Credit monitoring services can be free or paid, depending on the level of coverage and protection you’re seeking.
What you get with free credit monitoring
There are free credit monitoring services, but your level of coverage will be limited. For example, here are some of the limitations of CreditWise from Capital One, a free credit monitoring service:
- They only monitor your Transunion and Equifax credit reports: Some creditors only report to one credit bureau. If a fraudster applies for a loan from a company that only reports to Experian, you wouldn’t be alerted.
- They only track your VantageScore 3.0 credit score: You have several different credit scores, and your VantageScore isn’t necessarily the one that’ll determine your eligibility for new loans. Most lenders use FICO, meaning you’re not getting the most useful representation of your credit health.
- They don’t provide identity theft insurance: It can be expensive to reclaim your financial identity—the costs associated with repairing your credit and getting legal help add up quickly.
You can also monitor your credit on your own for free, known as DIY credit monitoring, by frequently requesting copies of your credit reports and checking for activity. However, you generally need to purchase your own credit score, meaning you’ll get a better deal by signing up for a free or paid service.
What you get with paid credit monitoring
With a paid credit monitoring service, the level of protection and coverage you’ll get depends on how much you’re willing to spend per month. Many companies sell general identity protection, with credit monitoring available as an additional service.
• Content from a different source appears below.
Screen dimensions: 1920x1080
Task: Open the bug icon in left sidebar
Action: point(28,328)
If you’re only interested in credit monitoring, the best paid plans will:
- Alert you to changes in your credit report from all three main credit bureaus, Equifax, Transunion, and Experian (known as tri-bureau credit monitoring).
- Provide you with your credit reports from all three bureaus over time
- Provide you with credit score tracking (with the best ones offering FICO score tracking)
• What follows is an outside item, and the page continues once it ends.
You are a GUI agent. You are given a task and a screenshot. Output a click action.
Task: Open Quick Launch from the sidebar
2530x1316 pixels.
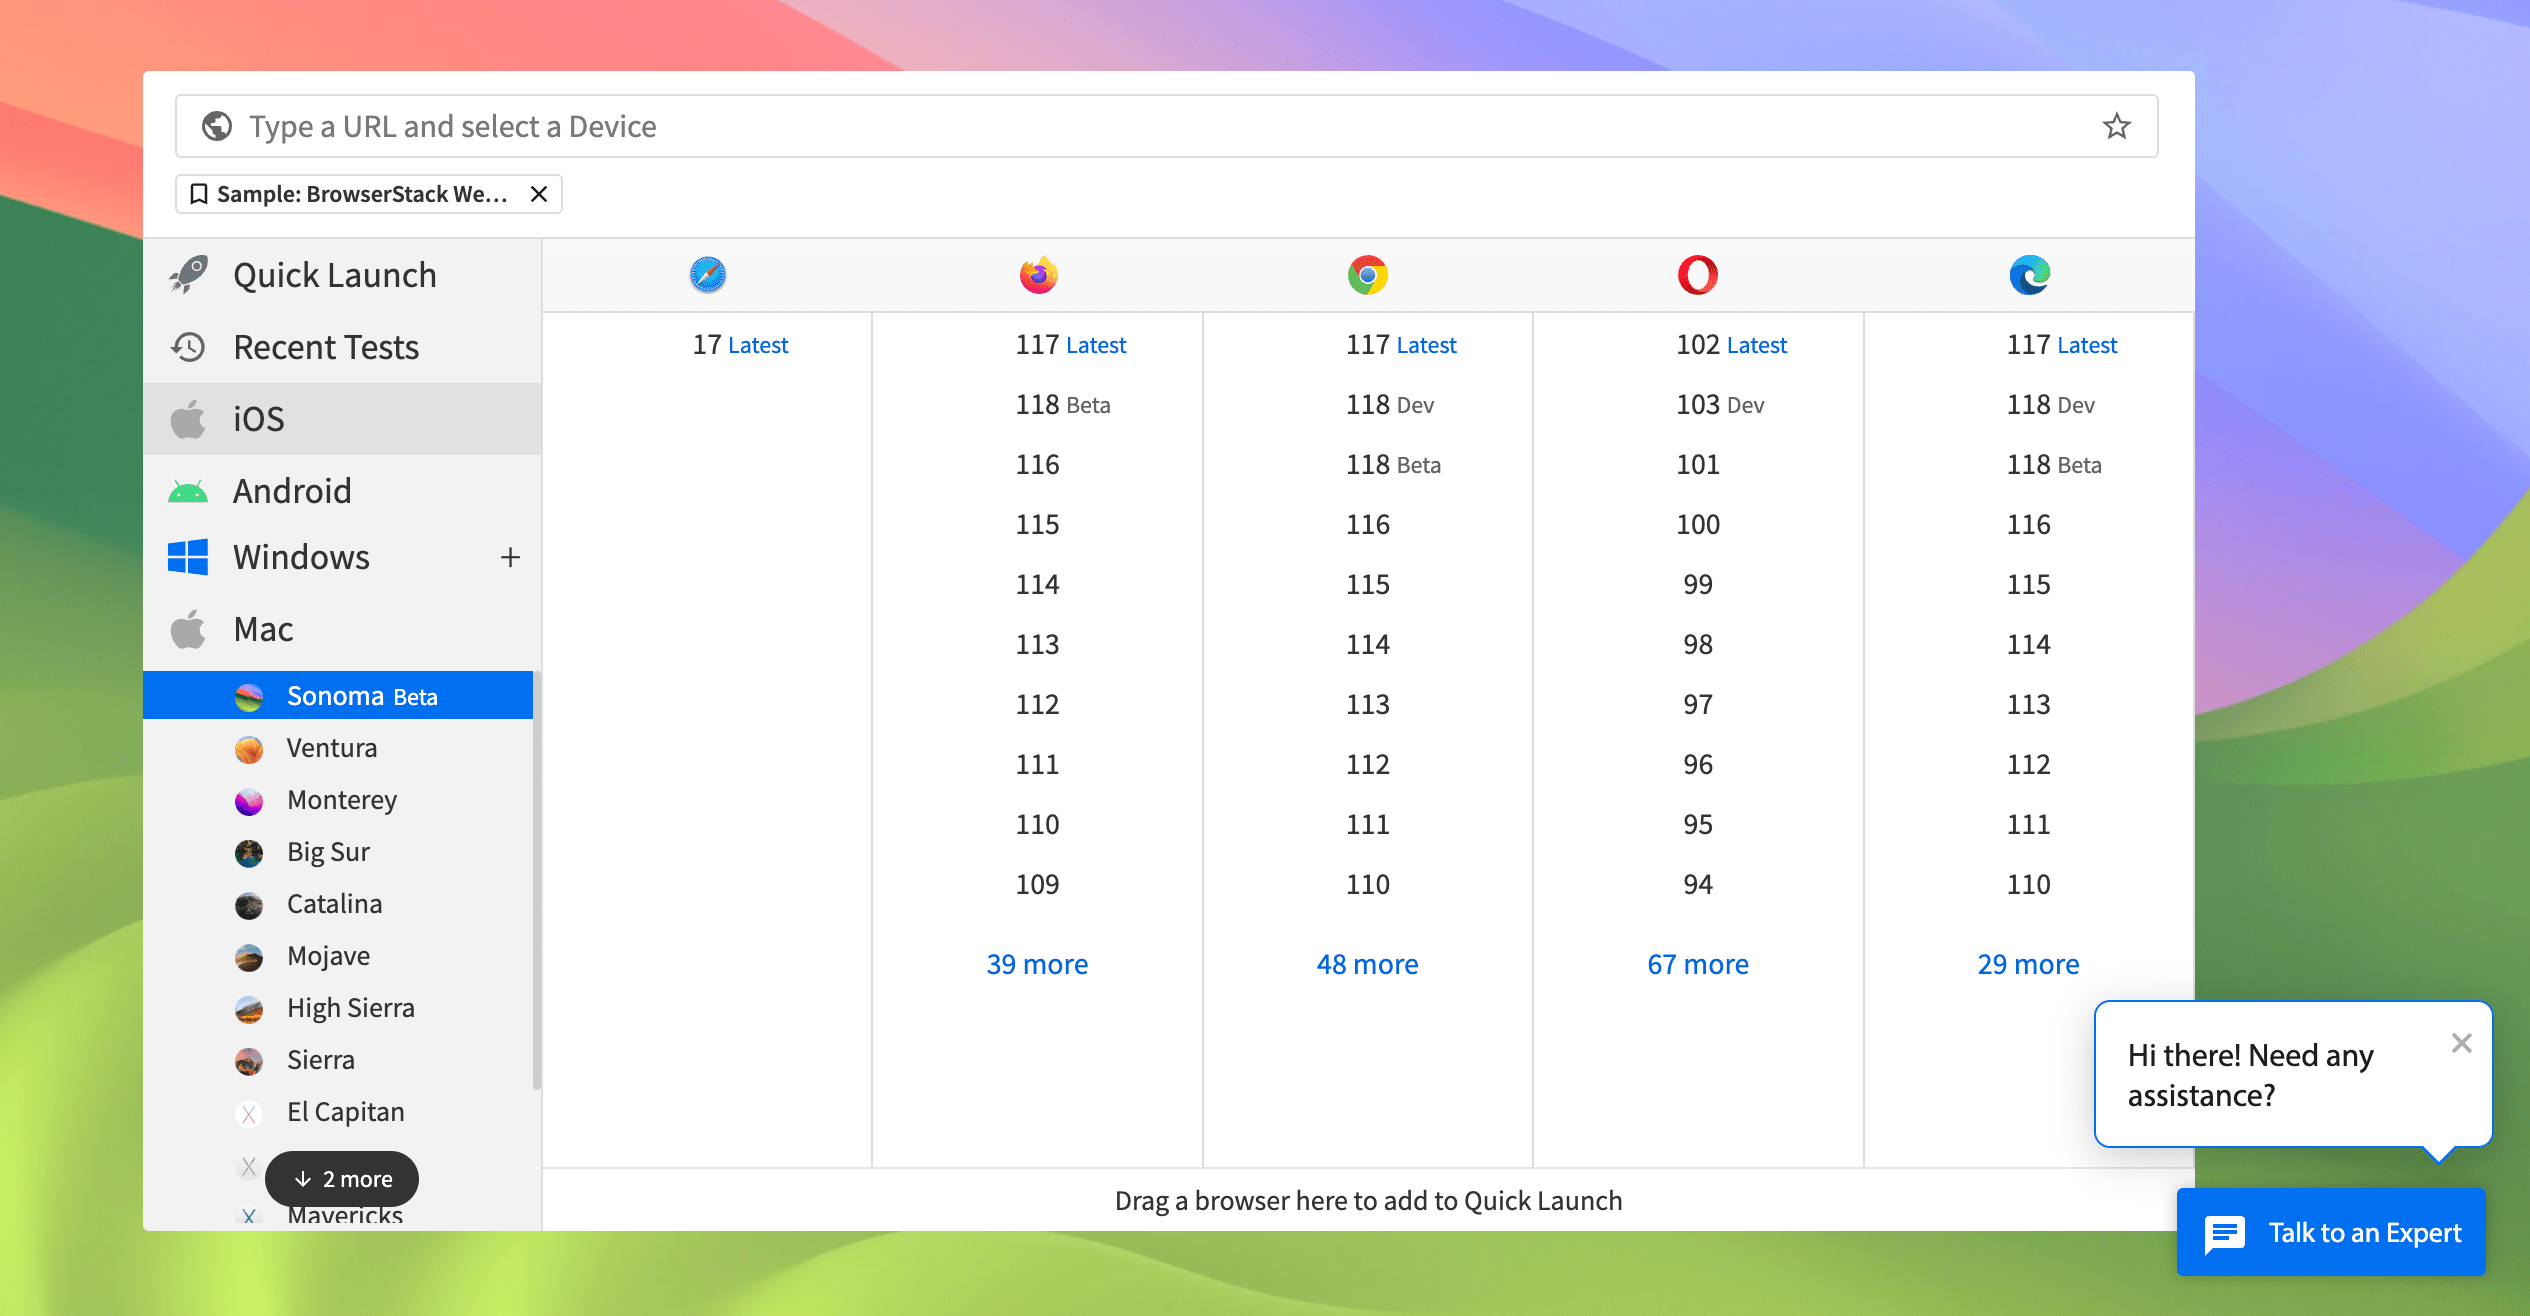334,274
For an example of actual costs, here are the cheapest credit monitoring plans from major identity protection companies.
- IdentityForce: $23.99 per month for their UltraSecure+Credit individual plan
- PrivacyGuard: $19.99 per month for their Credit Protection plan.
Can credit monitoring prevent fraud before it happens?
No, credit monitoring can’t prevent fraud before it happens. It simply alerts you to situations where fraud may have occurred so you can take action to stop it.
Credit monitoring won’t do any of the following things:
- Keep your personal information safe from hackers
- Stop someone from using your personal data to get a credit account
- Tell you if someone withdraws money from your bank account
- Prevent your credit card from being skimmed
- Recover your identity
- Stop phishing emails
- Inform you if someone collects your tax refund
- Remove errors from your credit report
- Report suspicious activity to credit card companies or other financial institutions
- Freeze your credit when fraud is detected
It’s up to you to spot fraudulent activity and take steps to deal with it.
Do you really need credit monitoring?
You don’t need credit monitoring, but it’s a good idea to at least sign up for a free service.
Because some free services, like CreditWise, monitor your credit reports with two different credit bureaus, they’ll likely be able to spot fraudulent activity since there’s a good chance it’ll show up on at least one of them. The ability to freely monitor your credit score and make sure it’s not dropping suddenly is also reassuring.
Is credit monitoring worth paying for?
Credit monitoring is worth paying for if you can afford it, especially if your personal information was hacked or leaked on the web. However, if that’s the case, you’re probably better off having general identity theft protection in addition to credit monitoring services so that you can more proactively protect yourself.
Will credit monitoring hurt your credit score?
No, credit monitoring won’t hurt your credit score, regardless of how often you do it or which service you choose. Checking your own credit score doesn’t hurt it, nor does checking your credit reports.
While your credit check will show up on your credit report, it’ll be in the form of a soft inquiry, which will never hurt your credit. Only hard inquires hurt your credit, but only by a few points.